- [DIRECTIONS FOR THIS TASK]: Retype the records below from their first line through the line holding "This screenshot has height=155, width=656.", including both ends and no pictures.

- [DATA SUPPLIED]:
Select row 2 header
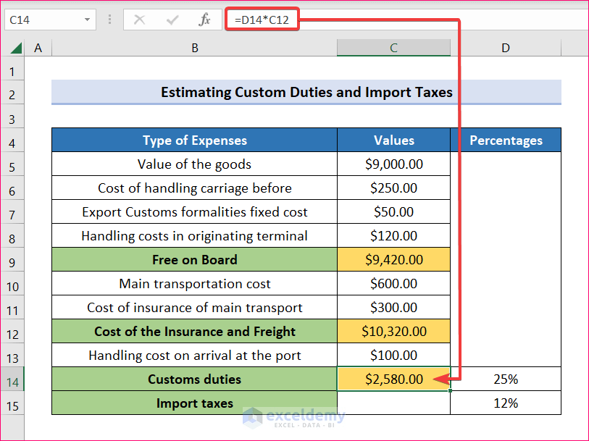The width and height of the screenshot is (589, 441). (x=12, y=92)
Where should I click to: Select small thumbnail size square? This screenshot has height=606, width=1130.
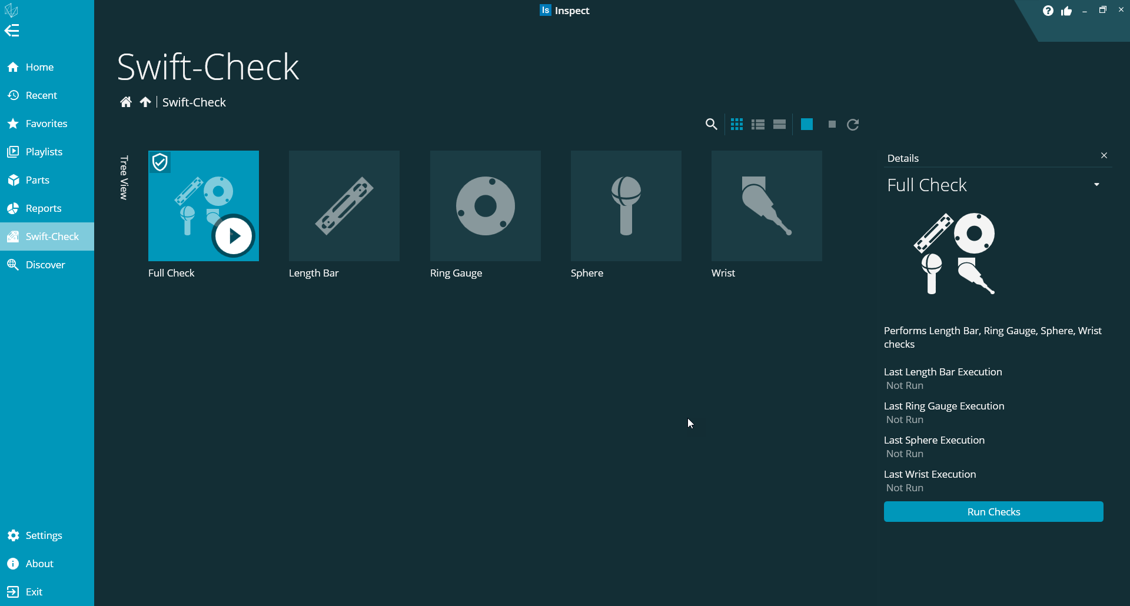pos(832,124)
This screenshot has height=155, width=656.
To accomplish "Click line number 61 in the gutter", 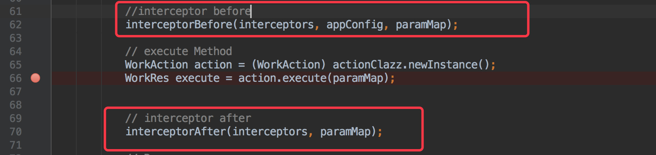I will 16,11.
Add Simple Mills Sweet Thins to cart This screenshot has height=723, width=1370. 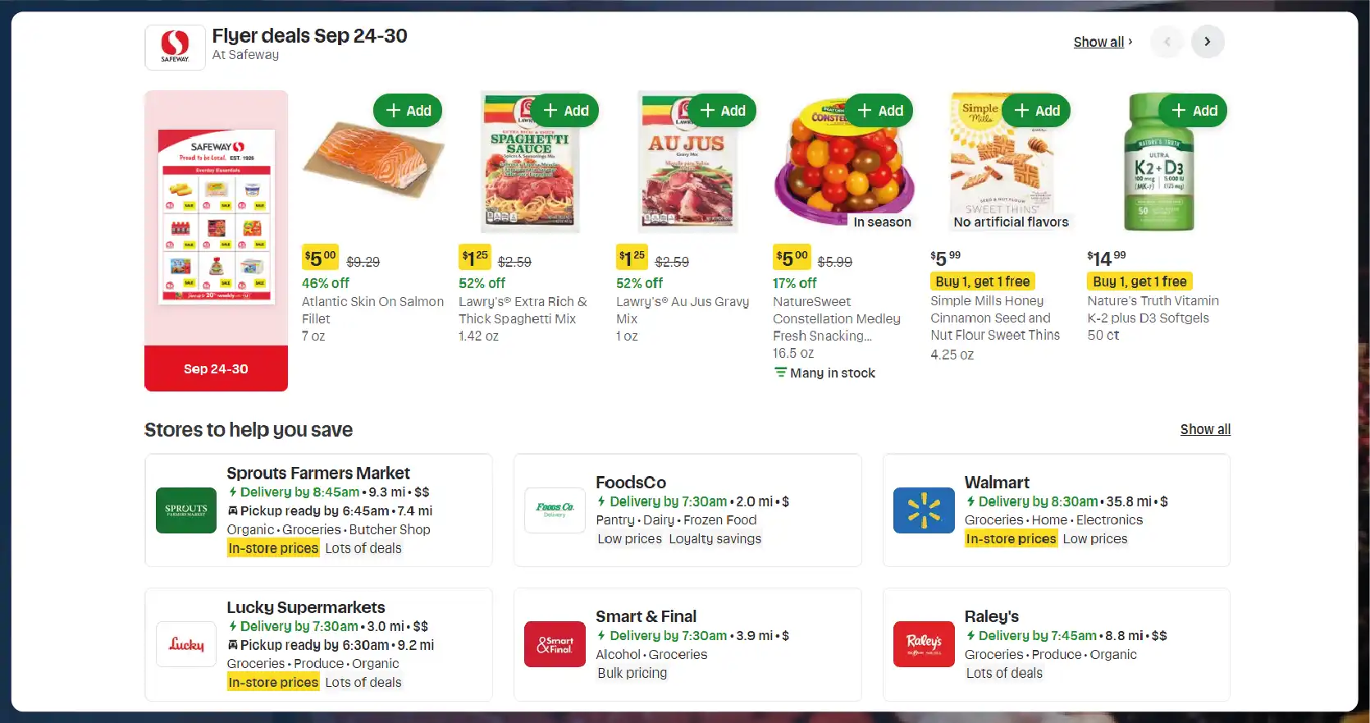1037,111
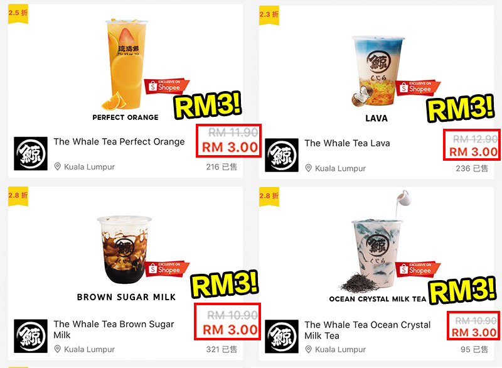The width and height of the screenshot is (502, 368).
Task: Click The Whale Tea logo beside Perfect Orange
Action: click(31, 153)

- [RESPONSE BOX]:
Select row 2 header
The width and height of the screenshot is (589, 441). (x=12, y=92)
Where should I click to: Select small thumbnail size square? This screenshot has height=606, width=1130.
pos(832,124)
This screenshot has height=155, width=656.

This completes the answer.